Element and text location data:
* START *
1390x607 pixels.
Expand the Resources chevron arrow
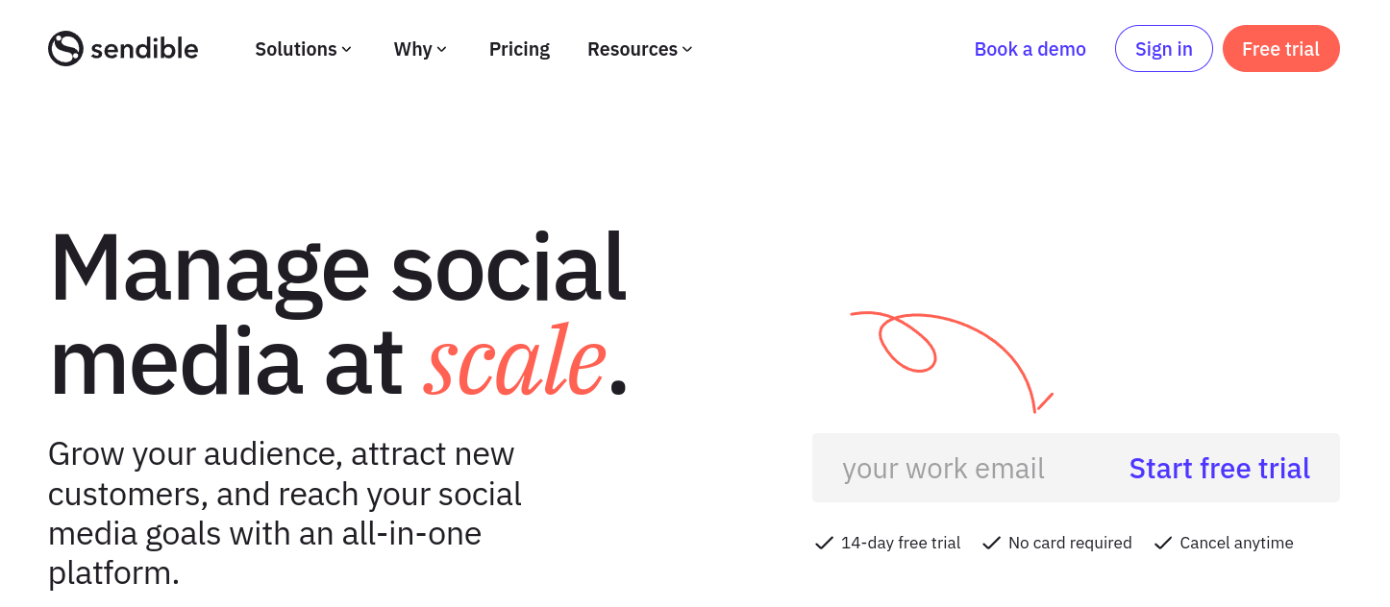click(687, 50)
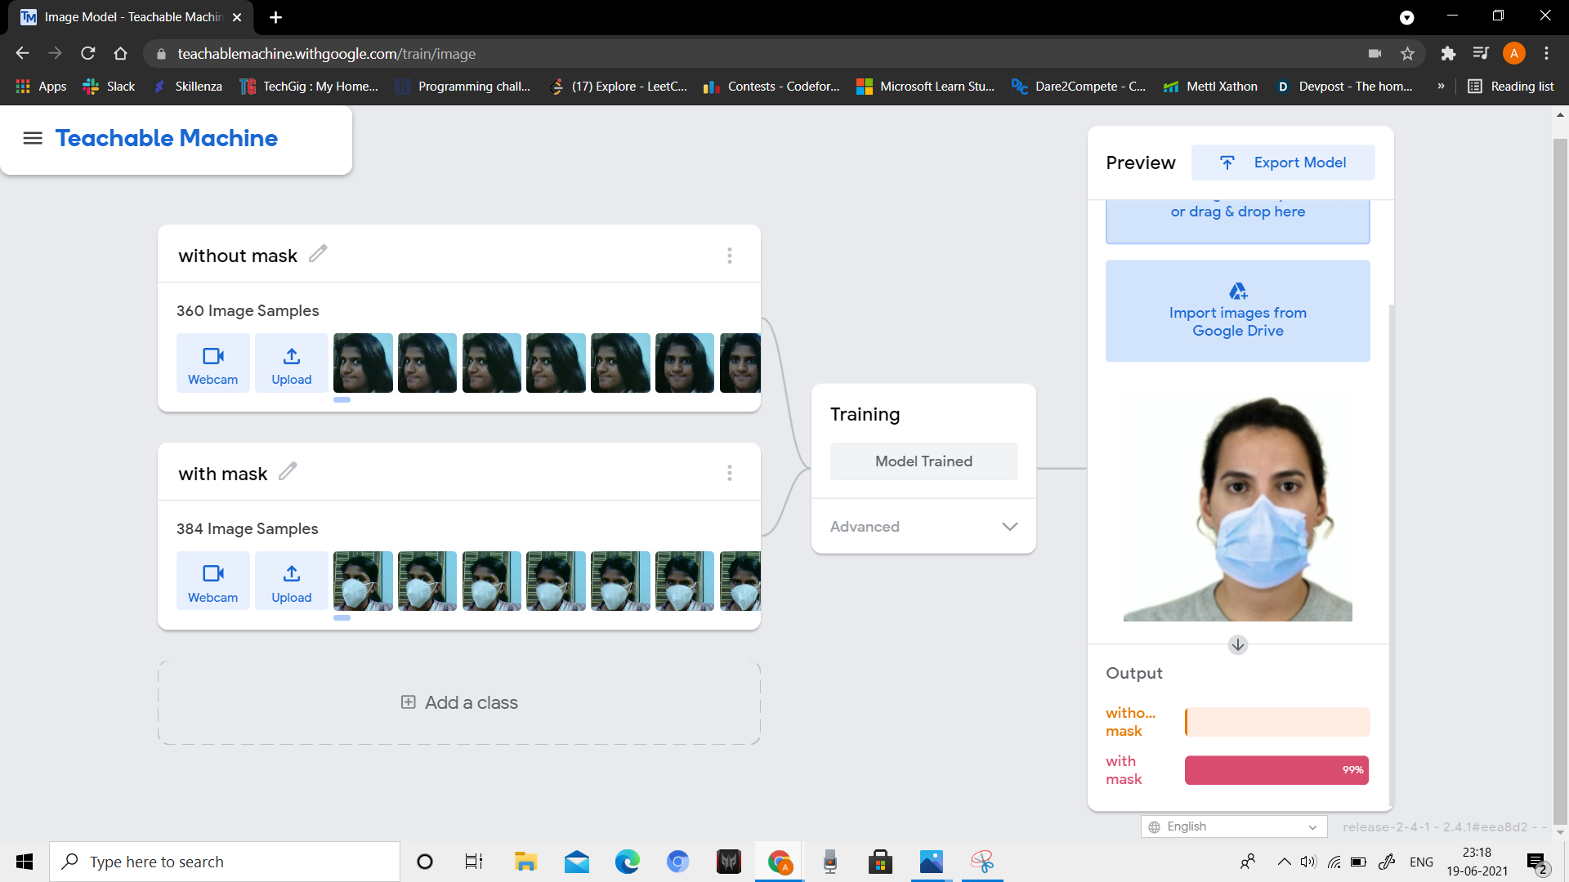The height and width of the screenshot is (882, 1569).
Task: Expand hidden bookmarks overflow chevron
Action: pos(1441,87)
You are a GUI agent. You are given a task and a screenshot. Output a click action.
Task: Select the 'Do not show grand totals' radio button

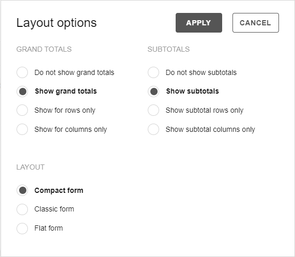22,72
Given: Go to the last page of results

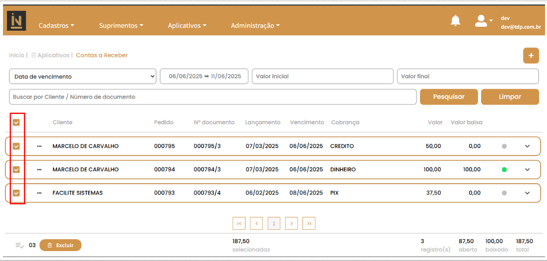Looking at the screenshot, I should 309,223.
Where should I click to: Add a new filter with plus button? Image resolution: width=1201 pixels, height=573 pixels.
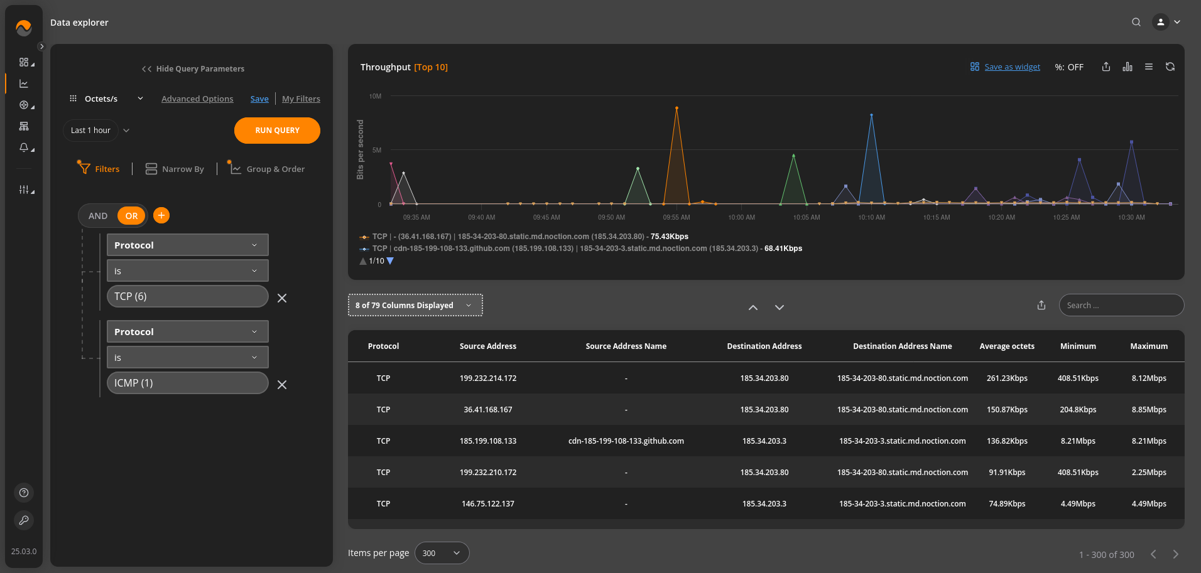(161, 216)
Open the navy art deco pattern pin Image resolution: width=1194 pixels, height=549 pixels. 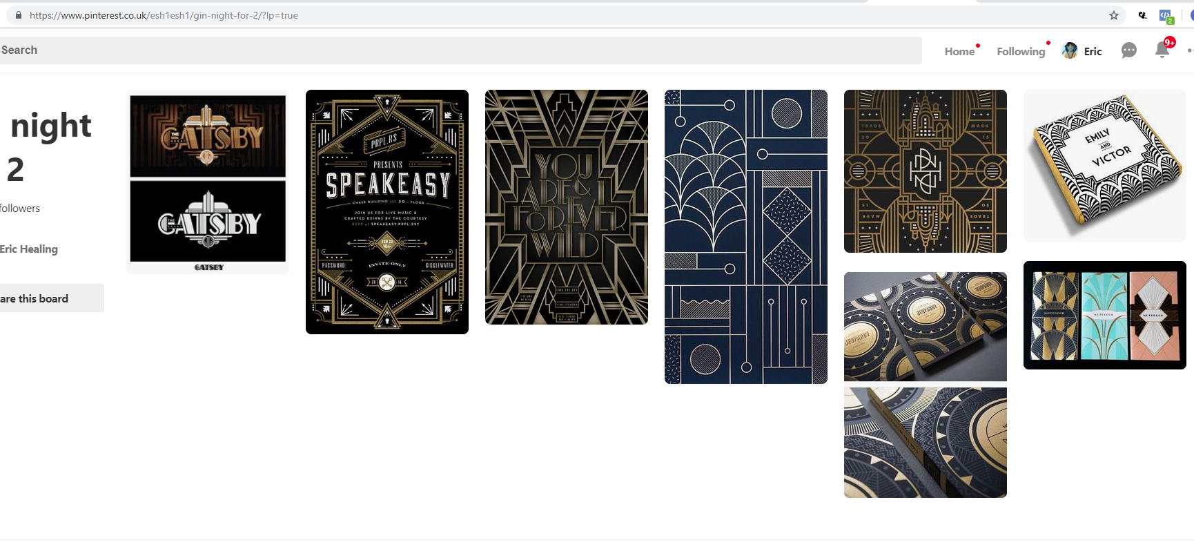746,237
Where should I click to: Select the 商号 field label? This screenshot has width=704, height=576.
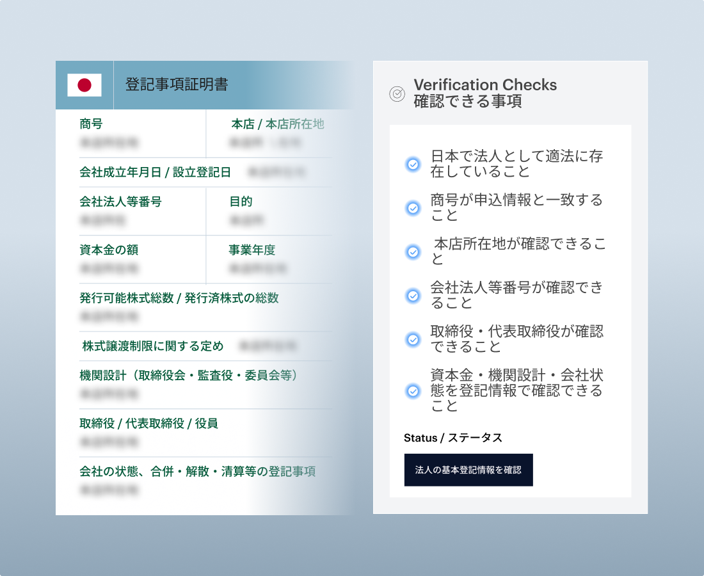point(91,124)
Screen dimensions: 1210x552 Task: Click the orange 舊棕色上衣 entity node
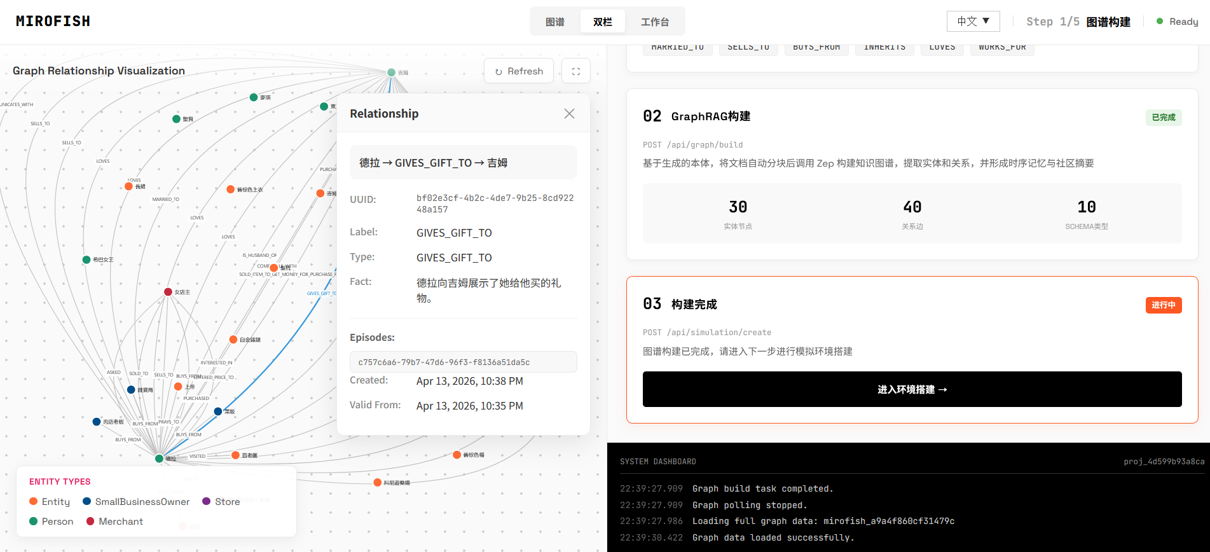coord(231,190)
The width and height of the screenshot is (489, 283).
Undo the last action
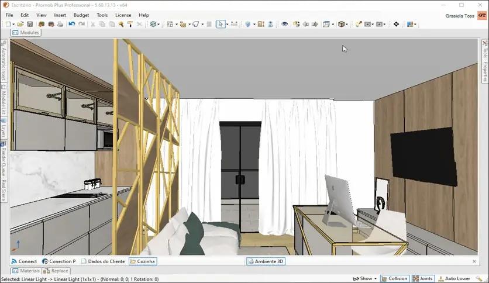click(x=71, y=25)
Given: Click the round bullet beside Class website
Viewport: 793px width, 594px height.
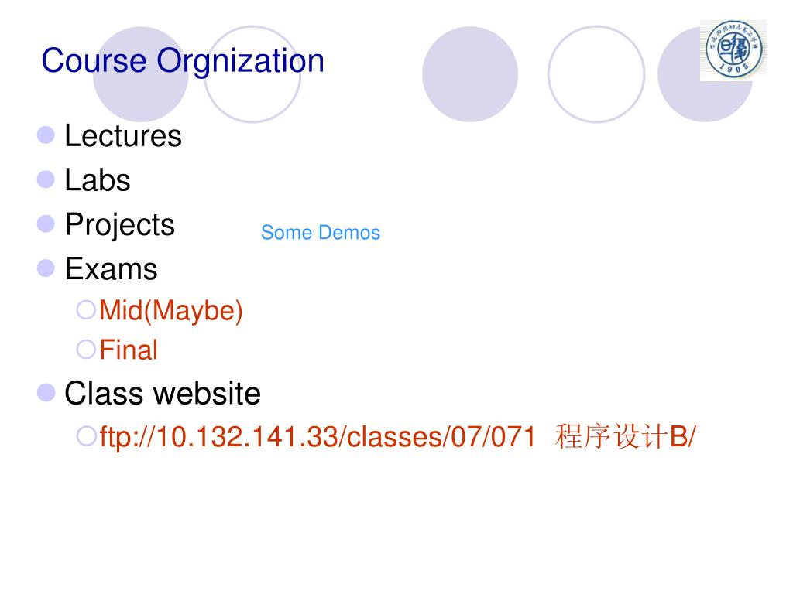Looking at the screenshot, I should point(46,392).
* END *
Could you repeat the records word for word from the very start through the line containing "Looking at the screenshot, I should 309,223.", including that line and leaving the pictures out?

1390x607 pixels.
Expand the Resources chevron arrow
click(687, 50)
The height and width of the screenshot is (882, 1569).
Task: Expand hidden bookmarks overflow chevron
Action: pos(1441,87)
You are a GUI agent. You are given a task and a screenshot. Output a click action.
Task: Select the 'Do not show grand totals' radio button

22,72
Given: Go to the last page of results

Looking at the screenshot, I should 309,223.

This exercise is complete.